Required work: From the line containing "Task: Click the" to the last line of the data, both included, transcribe each line exactly, leaving out pictures and adding nothing.
--- --- ---
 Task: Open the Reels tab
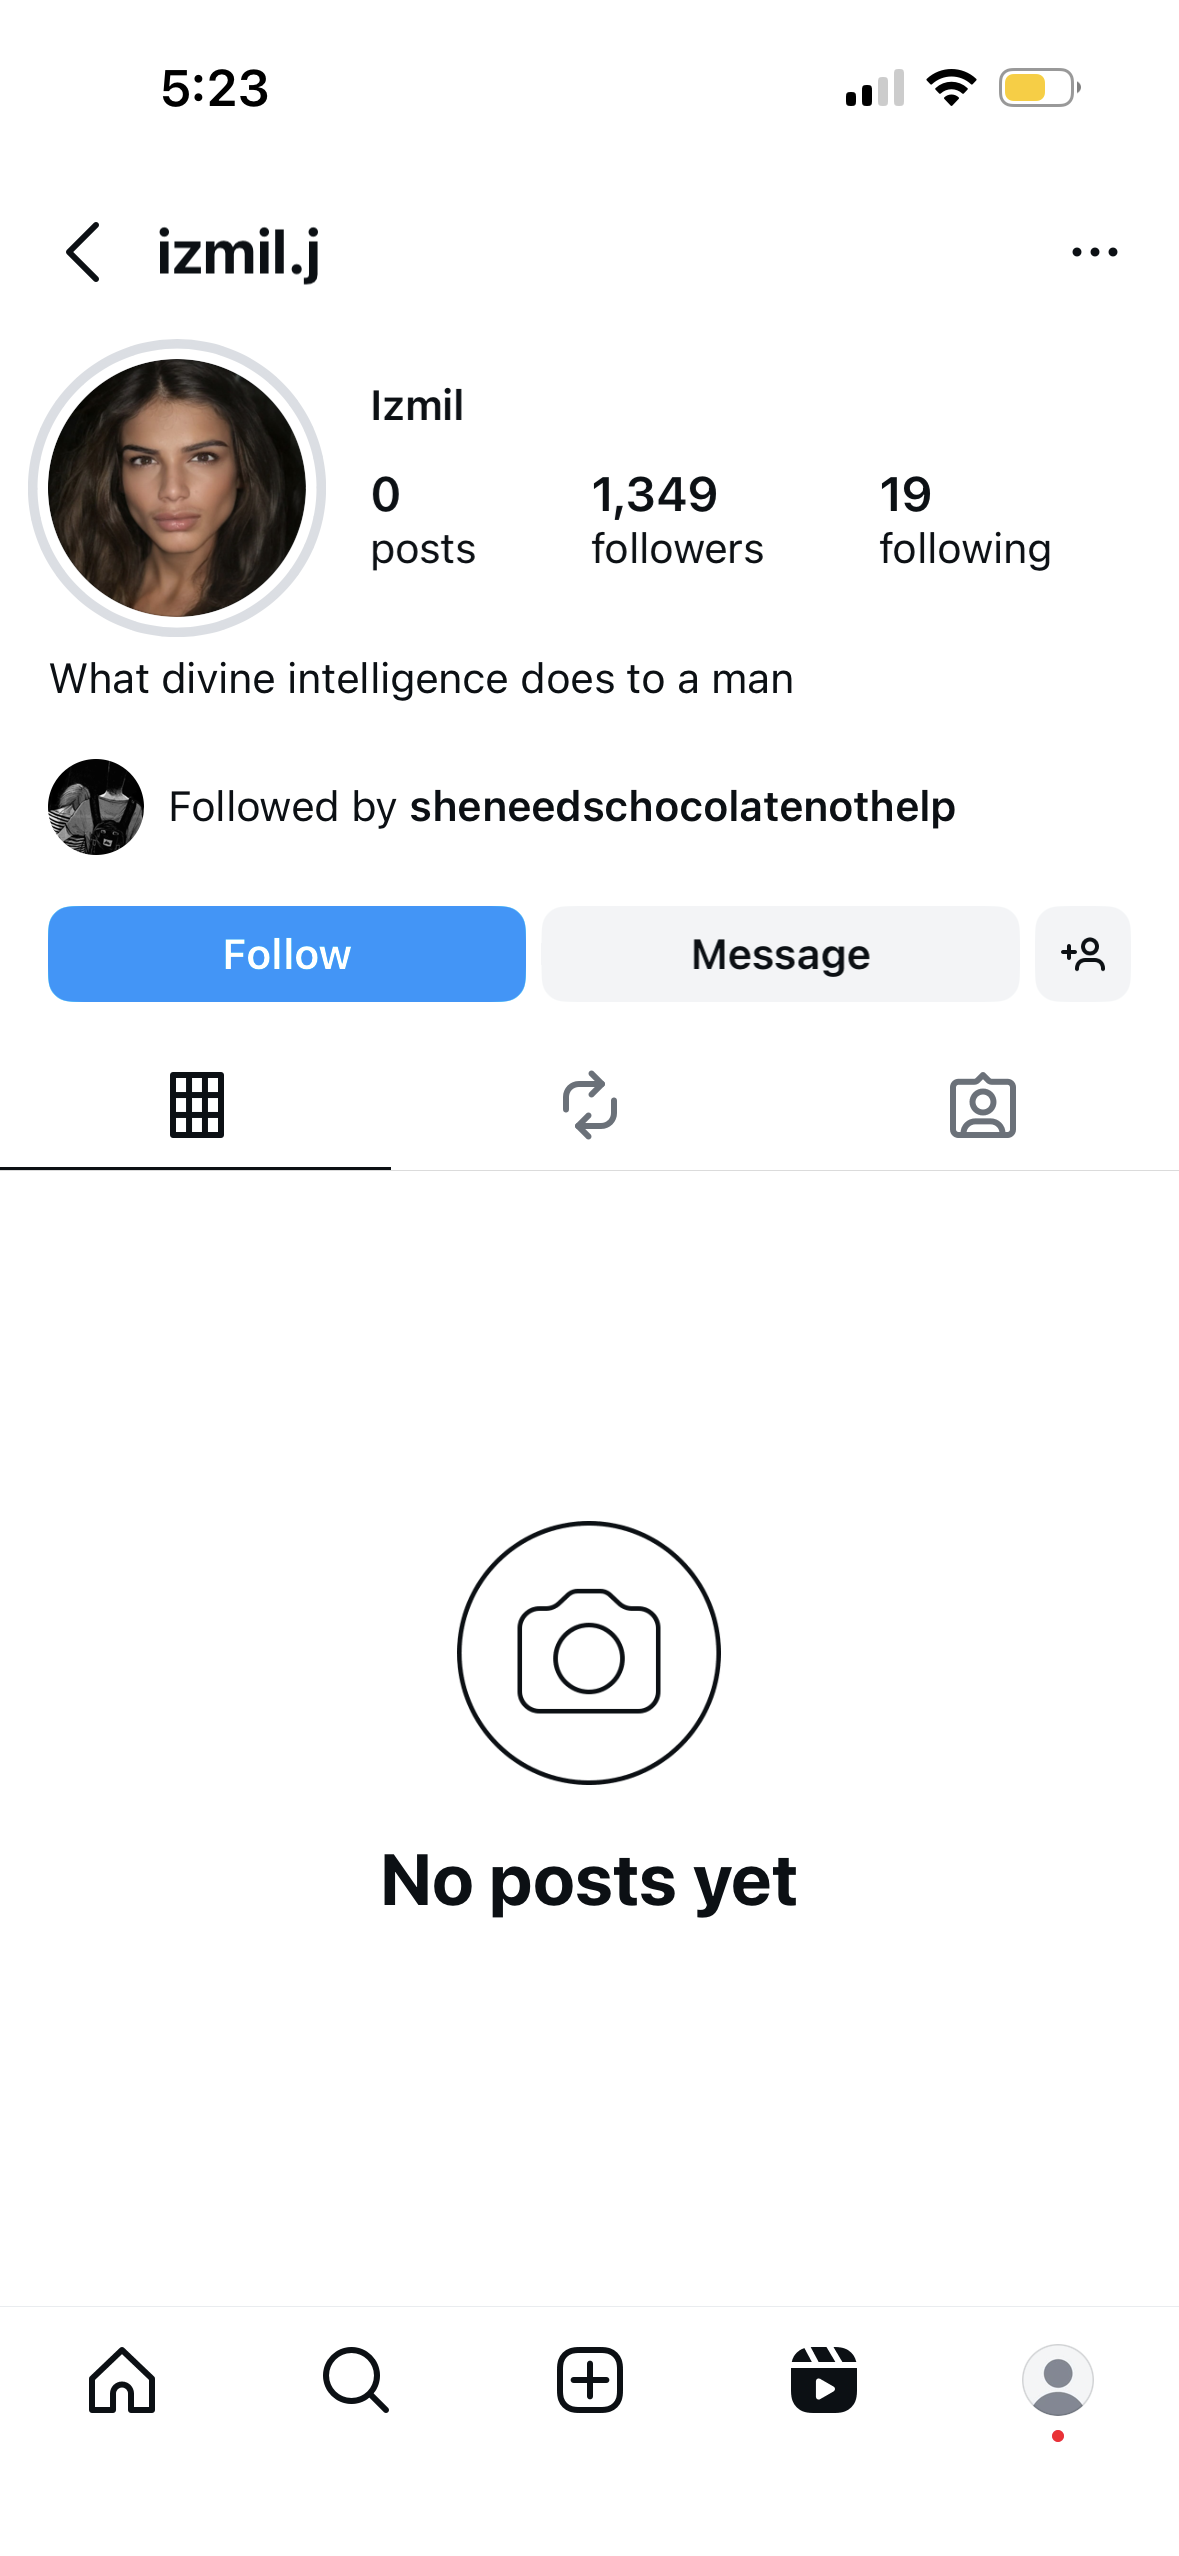(824, 2380)
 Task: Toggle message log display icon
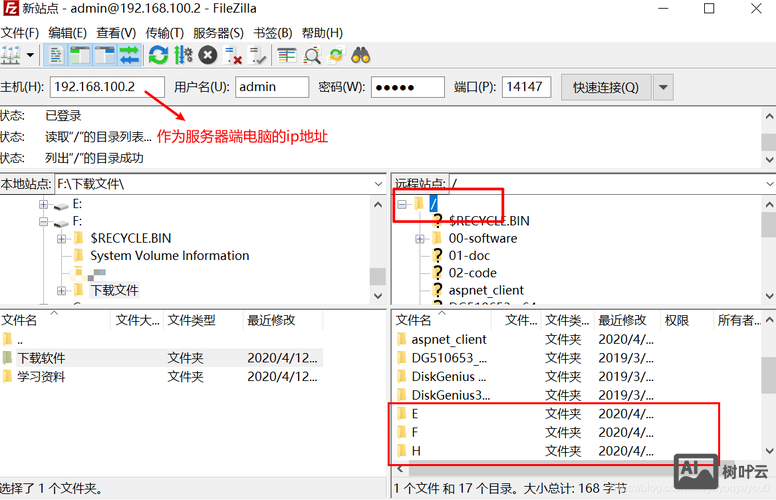[56, 55]
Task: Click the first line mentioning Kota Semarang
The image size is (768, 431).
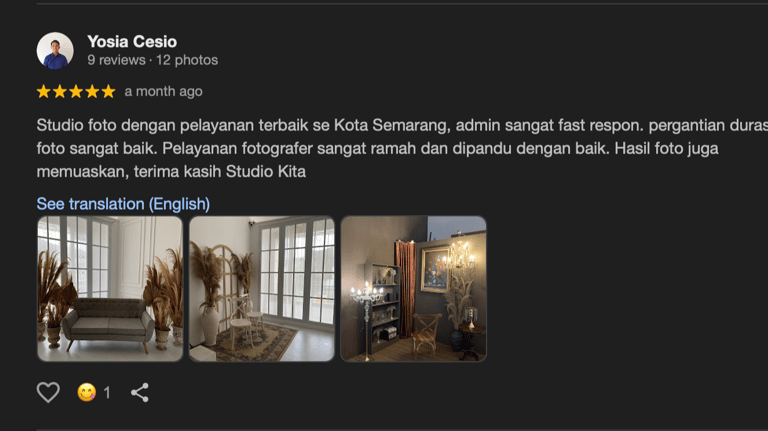Action: point(402,125)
--- --- ---
Answer box:
Task: Click the first line mentioning Kota Semarang
The image size is (768, 431).
Action: point(402,125)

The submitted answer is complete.